**What to work on**
Present each line of the records below as an item in a numbered list, dropping any blank lines.

Target pointing data:
┌──

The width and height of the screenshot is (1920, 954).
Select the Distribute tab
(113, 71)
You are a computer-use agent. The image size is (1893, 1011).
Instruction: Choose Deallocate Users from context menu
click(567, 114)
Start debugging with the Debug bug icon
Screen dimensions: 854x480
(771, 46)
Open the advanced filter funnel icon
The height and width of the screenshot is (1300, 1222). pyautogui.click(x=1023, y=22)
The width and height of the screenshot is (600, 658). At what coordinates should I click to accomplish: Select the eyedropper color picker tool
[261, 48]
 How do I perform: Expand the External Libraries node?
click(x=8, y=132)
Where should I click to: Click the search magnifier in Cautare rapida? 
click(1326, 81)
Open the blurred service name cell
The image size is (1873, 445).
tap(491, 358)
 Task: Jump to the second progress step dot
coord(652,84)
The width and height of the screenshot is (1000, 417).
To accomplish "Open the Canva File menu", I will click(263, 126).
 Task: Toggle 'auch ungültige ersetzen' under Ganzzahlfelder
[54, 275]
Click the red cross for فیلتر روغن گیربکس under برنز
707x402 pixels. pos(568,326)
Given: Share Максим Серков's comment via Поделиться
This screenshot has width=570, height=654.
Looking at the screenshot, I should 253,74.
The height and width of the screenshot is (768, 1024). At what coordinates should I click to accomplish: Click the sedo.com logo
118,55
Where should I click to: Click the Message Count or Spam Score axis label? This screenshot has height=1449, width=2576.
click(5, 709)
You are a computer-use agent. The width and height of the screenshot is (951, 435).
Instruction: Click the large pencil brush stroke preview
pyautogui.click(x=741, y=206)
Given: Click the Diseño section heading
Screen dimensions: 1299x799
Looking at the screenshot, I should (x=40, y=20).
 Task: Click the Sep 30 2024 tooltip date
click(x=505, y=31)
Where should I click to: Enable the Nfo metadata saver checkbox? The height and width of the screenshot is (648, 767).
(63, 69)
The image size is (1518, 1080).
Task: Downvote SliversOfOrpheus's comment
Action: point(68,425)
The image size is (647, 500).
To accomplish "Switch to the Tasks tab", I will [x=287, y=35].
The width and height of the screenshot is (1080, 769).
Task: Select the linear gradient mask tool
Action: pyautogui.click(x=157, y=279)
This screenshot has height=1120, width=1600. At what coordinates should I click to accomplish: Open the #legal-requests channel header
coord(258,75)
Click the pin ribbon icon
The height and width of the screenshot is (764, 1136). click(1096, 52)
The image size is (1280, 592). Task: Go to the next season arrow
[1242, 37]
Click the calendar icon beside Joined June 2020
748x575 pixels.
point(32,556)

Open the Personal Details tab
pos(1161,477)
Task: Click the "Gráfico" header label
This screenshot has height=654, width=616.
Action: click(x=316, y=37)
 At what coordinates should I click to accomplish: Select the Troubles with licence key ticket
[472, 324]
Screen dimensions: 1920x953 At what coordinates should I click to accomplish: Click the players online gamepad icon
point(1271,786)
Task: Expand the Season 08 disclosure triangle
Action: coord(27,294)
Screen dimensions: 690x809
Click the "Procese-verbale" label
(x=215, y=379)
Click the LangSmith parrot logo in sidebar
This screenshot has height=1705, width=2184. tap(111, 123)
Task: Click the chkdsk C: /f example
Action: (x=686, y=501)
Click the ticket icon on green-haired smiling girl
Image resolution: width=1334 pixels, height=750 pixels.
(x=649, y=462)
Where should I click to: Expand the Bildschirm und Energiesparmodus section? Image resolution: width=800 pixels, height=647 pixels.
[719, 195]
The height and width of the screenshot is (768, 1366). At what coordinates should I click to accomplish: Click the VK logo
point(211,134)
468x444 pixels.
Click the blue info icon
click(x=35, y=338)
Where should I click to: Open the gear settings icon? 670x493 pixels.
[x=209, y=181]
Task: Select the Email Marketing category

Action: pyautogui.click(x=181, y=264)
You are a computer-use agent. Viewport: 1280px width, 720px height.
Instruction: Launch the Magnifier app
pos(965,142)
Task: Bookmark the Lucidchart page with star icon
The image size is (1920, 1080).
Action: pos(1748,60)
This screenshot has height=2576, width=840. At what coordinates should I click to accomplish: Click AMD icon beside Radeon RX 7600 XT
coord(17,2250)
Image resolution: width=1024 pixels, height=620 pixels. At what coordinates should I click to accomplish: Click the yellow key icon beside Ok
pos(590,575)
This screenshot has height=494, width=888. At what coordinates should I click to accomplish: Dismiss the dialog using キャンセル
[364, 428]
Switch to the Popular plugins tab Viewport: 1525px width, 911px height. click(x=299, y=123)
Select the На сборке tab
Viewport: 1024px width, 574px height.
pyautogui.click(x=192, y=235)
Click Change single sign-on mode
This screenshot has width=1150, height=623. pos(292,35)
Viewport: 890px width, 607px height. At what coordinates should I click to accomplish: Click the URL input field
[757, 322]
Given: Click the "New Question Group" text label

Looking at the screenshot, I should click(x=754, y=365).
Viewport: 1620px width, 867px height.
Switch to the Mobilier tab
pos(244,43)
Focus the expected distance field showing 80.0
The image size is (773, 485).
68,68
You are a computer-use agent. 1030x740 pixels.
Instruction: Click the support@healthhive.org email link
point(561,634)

└──

**Correct response**
1. The width and height of the screenshot is (1920, 954).
2. Select the Distribute tab
3. (113, 71)
4. You are a computer-use agent. The image size is (1893, 1011).
5. Instruction: Choose Deallocate Users from context menu
6. click(567, 114)
7. Start debugging with the Debug bug icon
8. Screen dimensions: 854x480
9. (771, 46)
10. Open the advanced filter funnel icon
11. The height and width of the screenshot is (1300, 1222). pyautogui.click(x=1023, y=22)
12. The width and height of the screenshot is (600, 658). At what coordinates should I click to accomplish: Select the eyedropper color picker tool
13. [261, 48]
14.  How do I perform: Expand the External Libraries node?
15. click(x=8, y=132)
16. Where should I click to: Click the search magnifier in Cautare rapida? 
17. click(1326, 81)
18. Open the blurred service name cell
19. The image size is (1873, 445).
20. tap(491, 358)
21.  Task: Jump to the second progress step dot
22. coord(652,84)
23. The width and height of the screenshot is (1000, 417).
24. To accomplish "Open the Canva File menu", I will click(263, 126).
25.  Task: Toggle 'auch ungültige ersetzen' under Ganzzahlfelder
26. [54, 275]
27. Click the red cross for فیلتر روغن گیربکس under برنز
28. 707x402 pixels. pos(568,326)
29. Given: Share Максим Серков's comment via Поделиться
30. This screenshot has width=570, height=654.
31. Looking at the screenshot, I should 253,74.
32. The height and width of the screenshot is (768, 1024). At what coordinates should I click to accomplish: Click the sedo.com logo
33. 118,55
34. Where should I click to: Click the Message Count or Spam Score axis label? This screenshot has height=1449, width=2576.
35. click(5, 709)
36. You are a computer-use agent. The width and height of the screenshot is (951, 435).
37. Instruction: Click the large pencil brush stroke preview
38. pyautogui.click(x=741, y=206)
39. Given: Click the Diseño section heading
40. Screen dimensions: 1299x799
41. Looking at the screenshot, I should (x=40, y=20).
42.  Task: Click the Sep 30 2024 tooltip date
43. click(x=505, y=31)
44. Where should I click to: Enable the Nfo metadata saver checkbox? The height and width of the screenshot is (648, 767).
45. (63, 69)
46. The image size is (1518, 1080).
47. Task: Downvote SliversOfOrpheus's comment
48. Action: point(68,425)
49. The image size is (647, 500).
50. To accomplish "Switch to the Tasks tab", I will [x=287, y=35].
51. The width and height of the screenshot is (1080, 769).
52. Task: Select the linear gradient mask tool
53. Action: pyautogui.click(x=157, y=279)
54. This screenshot has height=1120, width=1600. At what coordinates should I click to accomplish: Open the #legal-requests channel header
55. coord(258,75)
56. Click the pin ribbon icon
57. The height and width of the screenshot is (764, 1136). click(1096, 52)
58. The image size is (1280, 592). Task: Go to the next season arrow
59. [1242, 37]
60. Click the calendar icon beside Joined June 2020
61. 748x575 pixels.
62. point(32,556)
63. Open the Personal Details tab
64. pos(1161,477)
65. Task: Click the "Gráfico" header label
66. This screenshot has height=654, width=616.
67. Action: click(x=316, y=37)
68.  At what coordinates should I click to accomplish: Select the Troubles with licence key ticket
69. [472, 324]
70. Screen dimensions: 1920x953 At what coordinates should I click to accomplish: Click the players online gamepad icon
71. point(1271,786)
72. Task: Expand the Season 08 disclosure triangle
73. Action: coord(27,294)
74. Screen dimensions: 690x809
75. Click the "Procese-verbale" label
76. (x=215, y=379)
77. Click the LangSmith parrot logo in sidebar
78. This screenshot has height=1705, width=2184. tap(111, 123)
79. Task: Click the chkdsk C: /f example
80. Action: (x=686, y=501)
81. Click the ticket icon on green-haired smiling girl
82. Image resolution: width=1334 pixels, height=750 pixels.
83. (x=649, y=462)
84. Where should I click to: Expand the Bildschirm und Energiesparmodus section? Image resolution: width=800 pixels, height=647 pixels.
85. [719, 195]
86. The height and width of the screenshot is (768, 1366). At what coordinates should I click to accomplish: Click the VK logo
87. point(211,134)
88. 468x444 pixels.
89. Click the blue info icon
90. click(x=35, y=338)
91. Where should I click to: Open the gear settings icon? 670x493 pixels.
92. [x=209, y=181]
93. Task: Select the Email Marketing category
94. Action: pyautogui.click(x=181, y=264)
95. You are a computer-use agent. Viewport: 1280px width, 720px height.
96. Instruction: Launch the Magnifier app
97. pos(965,142)
98. Task: Bookmark the Lucidchart page with star icon
99. The image size is (1920, 1080).
100. Action: pos(1748,60)
101. This screenshot has height=2576, width=840. At what coordinates should I click to accomplish: Click AMD icon beside Radeon RX 7600 XT
102. coord(17,2250)
103. Image resolution: width=1024 pixels, height=620 pixels. At what coordinates should I click to accomplish: Click the yellow key icon beside Ok
104. pos(590,575)
105. This screenshot has height=494, width=888. At what coordinates should I click to accomplish: Dismiss the dialog using キャンセル
106. [364, 428]
107. Switch to the Popular plugins tab Viewport: 1525px width, 911px height. click(x=299, y=123)
108. Select the На сборке tab
109. Viewport: 1024px width, 574px height.
110. pyautogui.click(x=192, y=235)
111. Click Change single sign-on mode
112. This screenshot has width=1150, height=623. pos(292,35)
113. Viewport: 890px width, 607px height. At what coordinates should I click to accomplish: Click the URL input field
114. [757, 322]
115. Given: Click the "New Question Group" text label
116. Looking at the screenshot, I should click(x=754, y=365).
117. Viewport: 1620px width, 867px height.
118. Switch to the Mobilier tab
119. pos(244,43)
120. Focus the expected distance field showing 80.0
121. The image size is (773, 485).
122. 68,68
123. You are a computer-use agent. 1030x740 pixels.
124. Instruction: Click the support@healthhive.org email link
125. point(561,634)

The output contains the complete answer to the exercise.